Deseó entonces que “ahora estas relaciones puedan ser buenas y que el Gobierno también escuche el mensaje del Papa, de abrir el diálogo, de una cultura del encuentro, de comenzar a pensar más en los sectores más necesitados”.
Su visión del Gobierno
Por último, consultado sobre cómo considera que va a transcurrir la Argentina en los próximos años, Pérez Esquivel deseó que “este Gobierno termine su mandato como corresponde, si hay ilícitos, la Justicia tendrá que investigarlos. Hay muchas denuncias, el caso del vicepresidente Boudou; ahora está acusado de ilícitos, lo más correcto es que el Gobierno vea si tiene continuidad o no con esto, y también que el Gobierno tiene que tener transparencia en su accionar”.

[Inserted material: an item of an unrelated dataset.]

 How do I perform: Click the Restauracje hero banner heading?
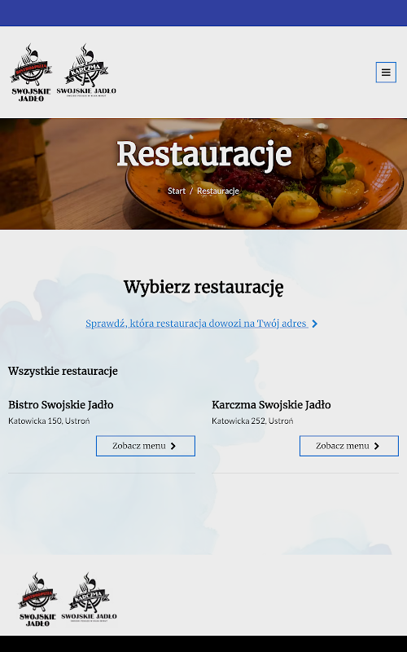tap(204, 154)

En términos generales, aseguró que “se necesita un proyecto de país que realmente sea de inclusión y de desarrollo integral, nacional y a nivel latinoamericano, e internacional. Hay muchos problemas que hoy se están presentando en el país y que no son encarados. Y más que hablar del Gobierno nacional, yo hablaría de los gobernadores, que muchos son señores feudales que hacen lo que quieren y no lo que deben, y esto es trágico para el país. Podríamos hablar de Formosa, Catamarca, La Rioja, San Juan, San Luis, hay una serie de problemas, no hay que confundir federalismo con feudalismo, son antagónicos”.
Por último, advirtió que actualmente “hay una cultura de la violencia” y llamó así a “transformarla en una cultura del diálogo, de paz, de solidaridad, y eso no existe, y también hay una exacerbación de este Gobierno donde todo es la confrontación. No existe el diálogo en el país, entonces todo es confrontación, y esto no es bueno para el país, ni para el Gobierno, ni para la vida, y hay que cambiarlo”.